__Job__
Rewrite every one of the rows below, swapping "Screen dimensions" for "Display size" and leaving everything else as it is. Omit the pictures from your version.

__Dataset extract__
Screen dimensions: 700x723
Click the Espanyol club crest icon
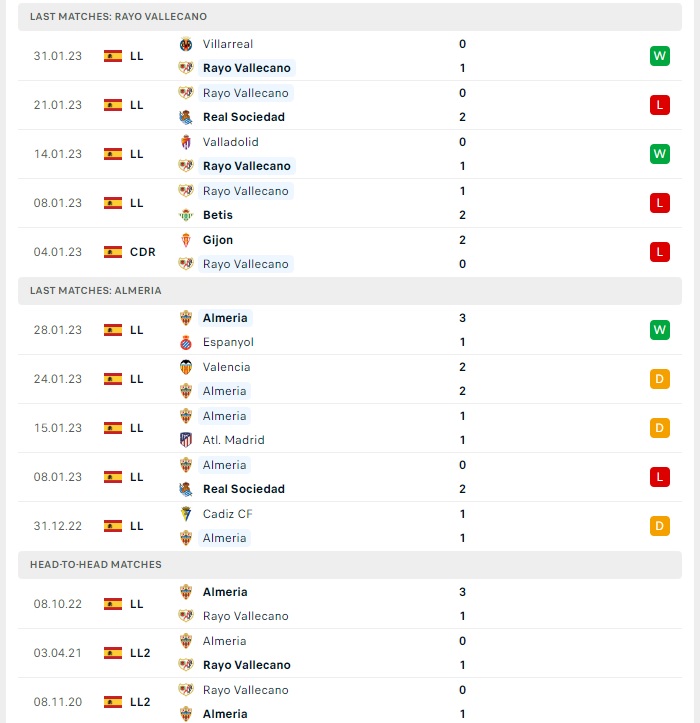(x=186, y=342)
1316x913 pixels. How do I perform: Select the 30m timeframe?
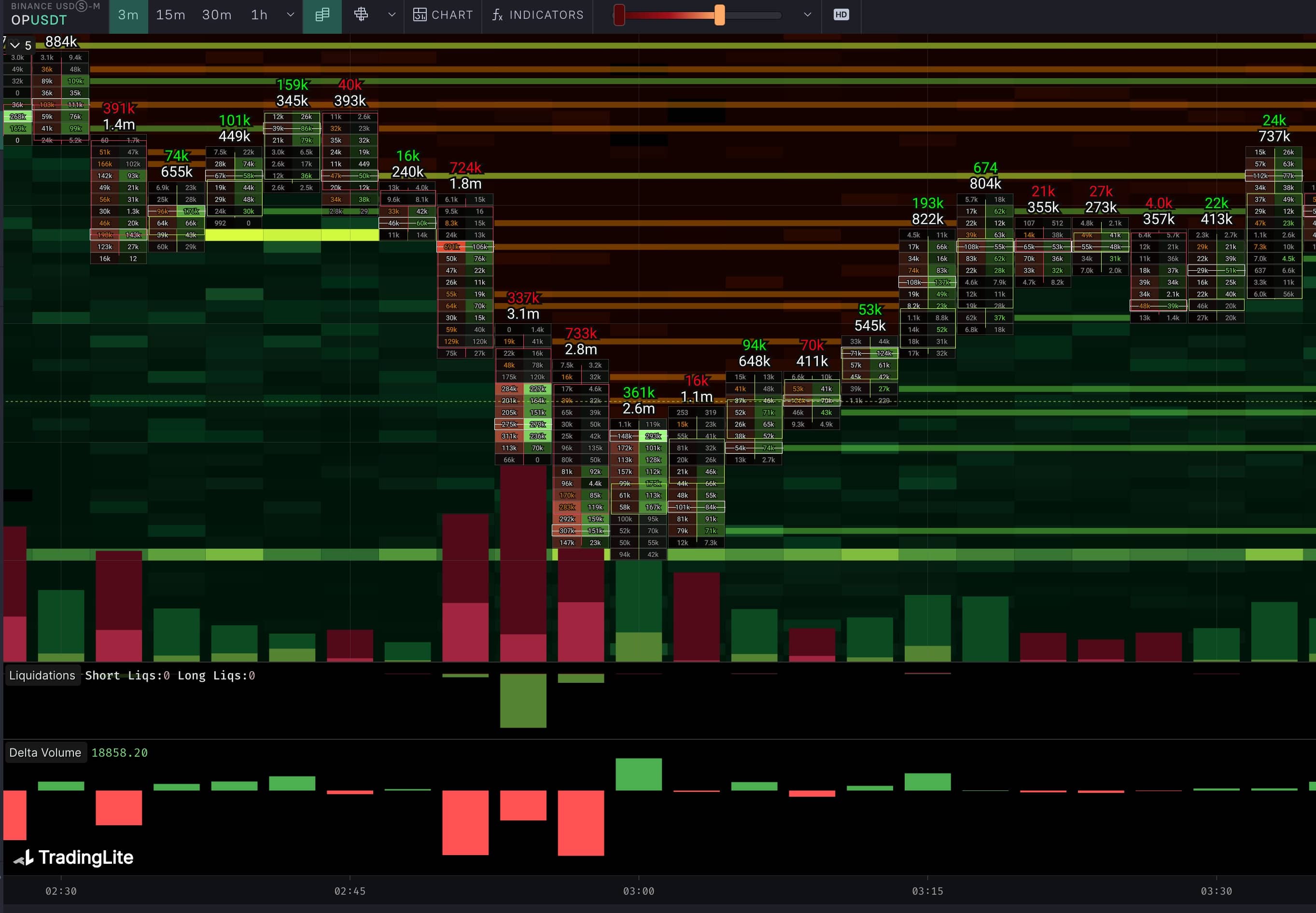(x=216, y=15)
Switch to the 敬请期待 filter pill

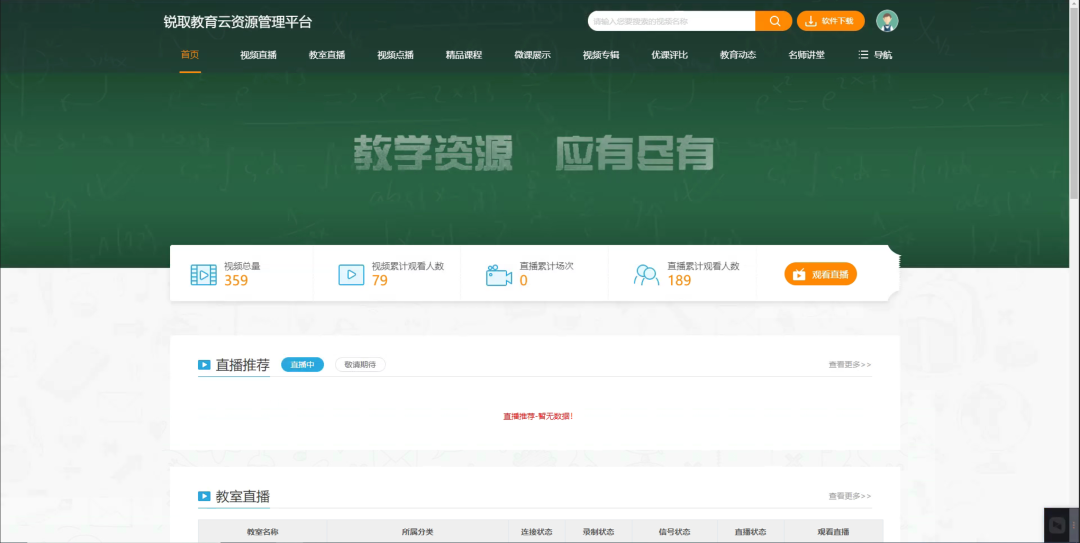pyautogui.click(x=360, y=365)

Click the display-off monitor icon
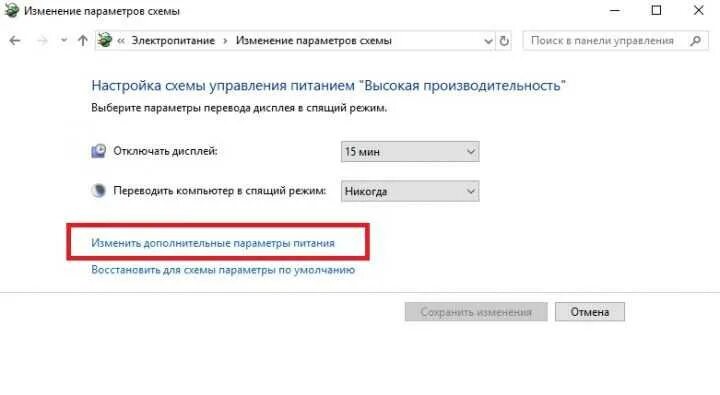point(98,151)
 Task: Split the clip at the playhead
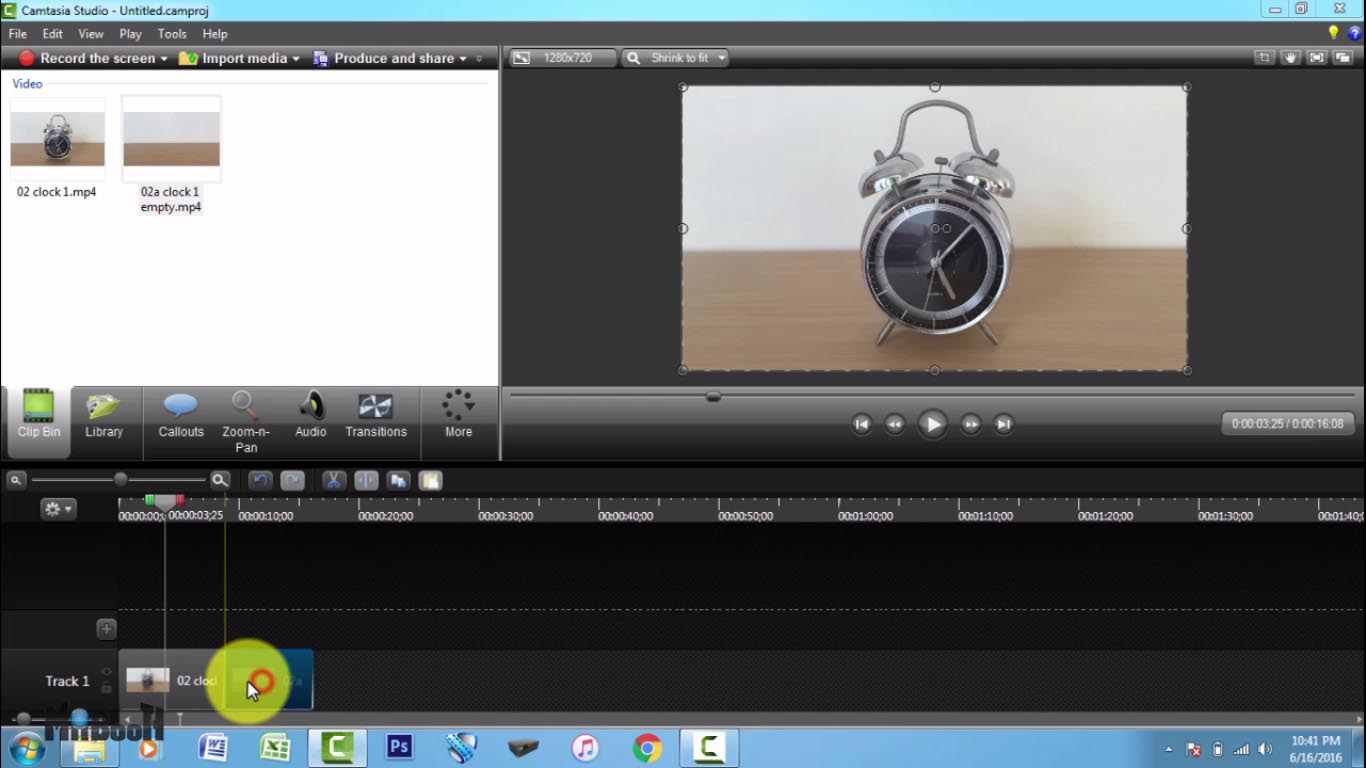point(366,481)
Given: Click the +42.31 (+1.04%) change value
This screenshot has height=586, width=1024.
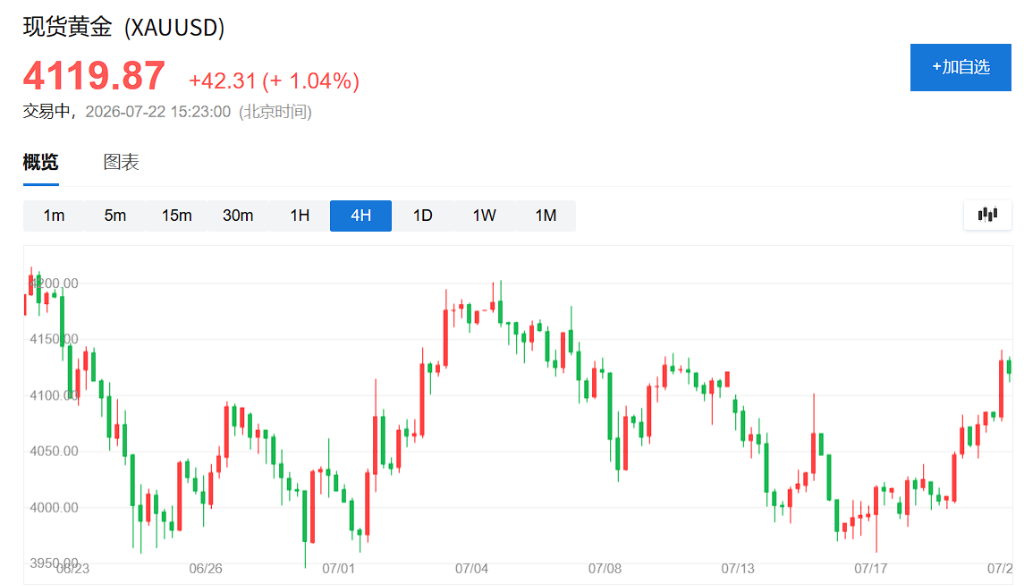Looking at the screenshot, I should click(274, 81).
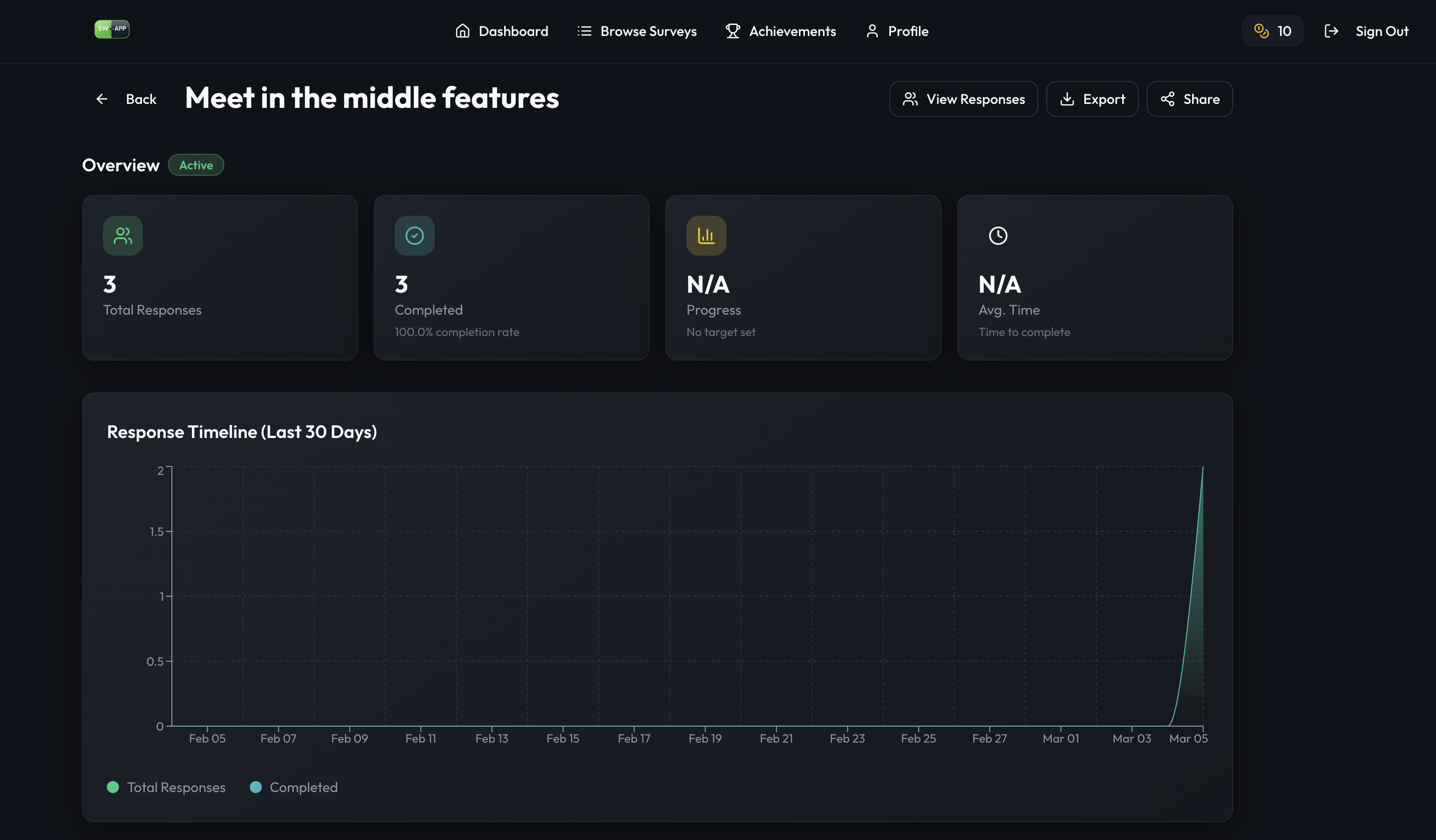1436x840 pixels.
Task: Click the Achievements trophy icon
Action: pos(733,31)
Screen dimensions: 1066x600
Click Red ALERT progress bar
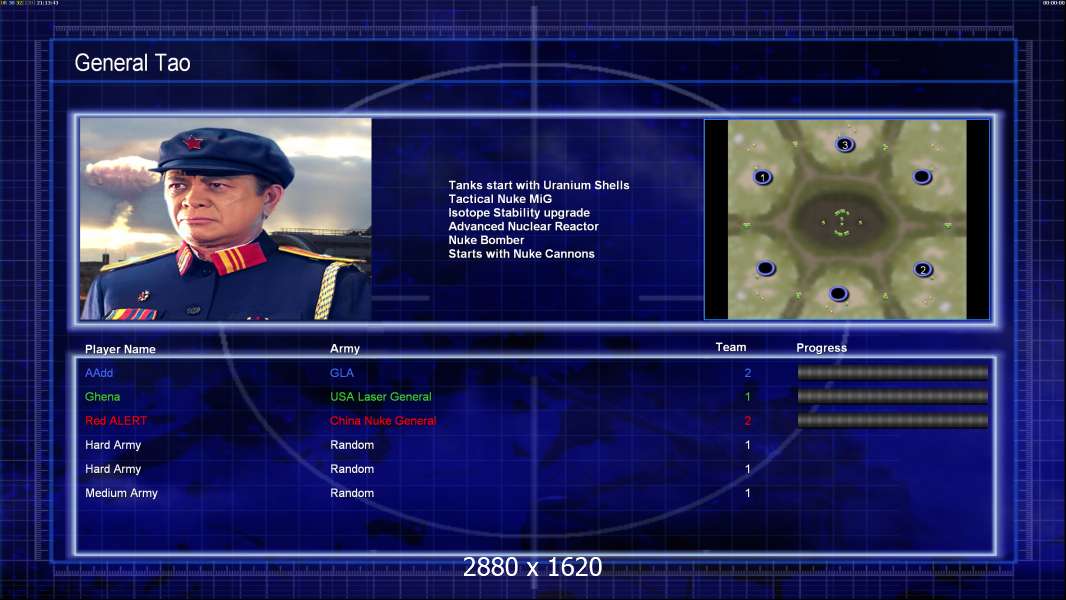[893, 421]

__Final result__
Display size: 700x723
Click the Espanyol club crest icon
(x=186, y=342)
1316x913 pixels. How do I perform: Select the 30m timeframe?
(x=216, y=15)
Switch to the 敬请期待 filter pill

pyautogui.click(x=360, y=365)

Click the display-off monitor icon
point(98,151)
 Task: Split the clip at the playhead
point(366,481)
Given: Click the +42.31 (+1.04%) change value
This screenshot has height=586, width=1024.
Looking at the screenshot, I should click(274, 81).
1436x840 pixels.
Task: Click the Achievements trophy icon
Action: pos(733,31)
Display size: 1066x600
Click Red ALERT progress bar
[893, 421]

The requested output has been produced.